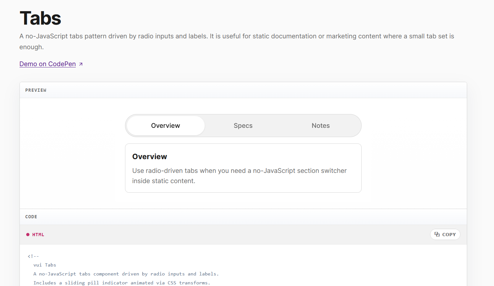Click the PREVIEW panel header label
The width and height of the screenshot is (494, 286).
click(x=36, y=90)
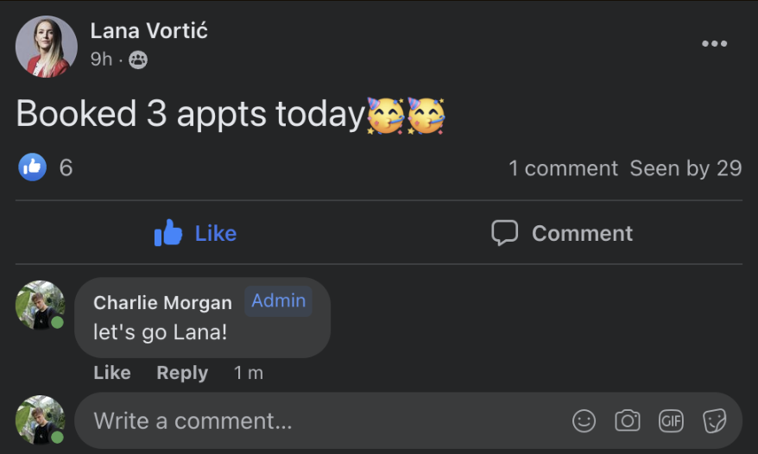Like Charlie Morgan's comment
Viewport: 758px width, 454px height.
(111, 373)
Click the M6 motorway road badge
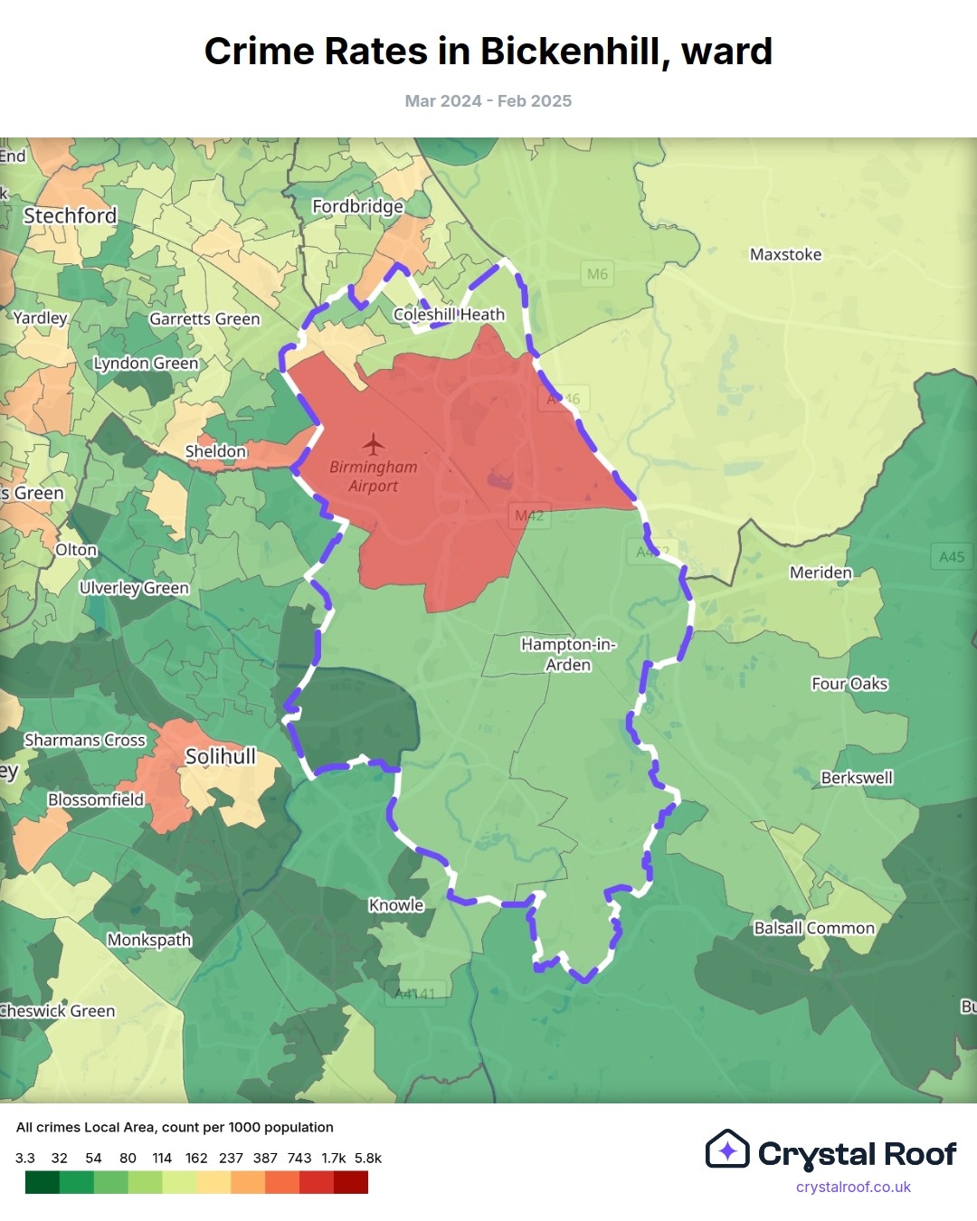Image resolution: width=977 pixels, height=1221 pixels. tap(597, 274)

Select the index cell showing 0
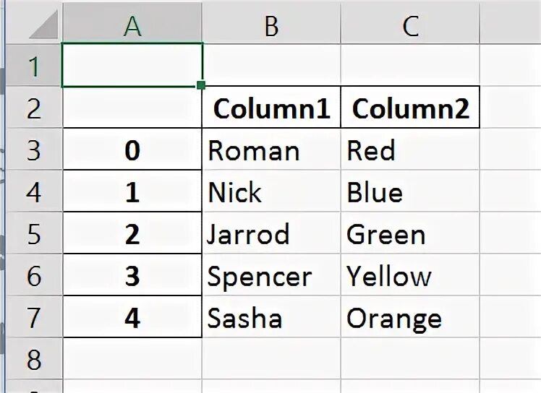coord(132,150)
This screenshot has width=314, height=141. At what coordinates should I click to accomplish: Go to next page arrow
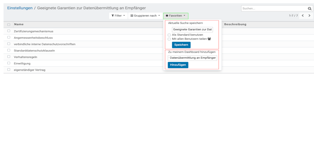point(309,16)
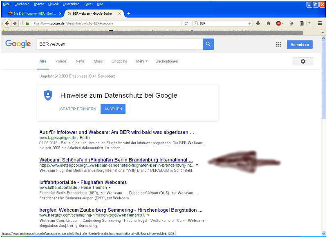Expand the Mehr search category dropdown

point(141,61)
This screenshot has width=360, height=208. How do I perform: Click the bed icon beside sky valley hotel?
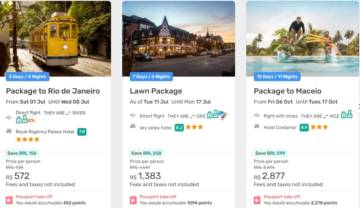(x=133, y=127)
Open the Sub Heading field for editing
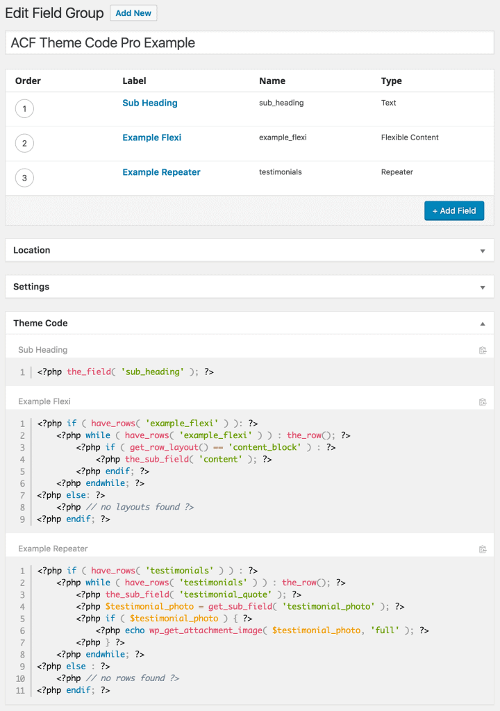 [x=150, y=103]
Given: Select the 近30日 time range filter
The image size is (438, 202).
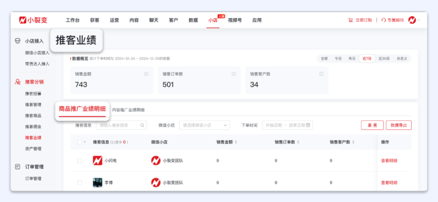Looking at the screenshot, I should coord(384,58).
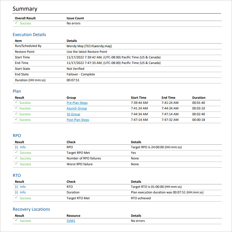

**PROMPT**:
From the line containing "This screenshot has width=314, height=141." down to the last line of the entries above, retype each line exactly as it stands, but skip the pictures.

**SOLUTION FOR THIS TASK**:
This screenshot has width=314, height=141. At what coordinates should I click to accomplish: Go to next page arrow
point(309,16)
Expand the Mehr search category dropdown

point(141,61)
This screenshot has width=360, height=208. How do I perform: Click the bed icon beside sky valley hotel?
(x=133, y=127)
Open the Sub Heading field for editing
 [x=150, y=103]
Given: Select the 近30日 time range filter
The image size is (438, 202).
Looking at the screenshot, I should coord(384,58).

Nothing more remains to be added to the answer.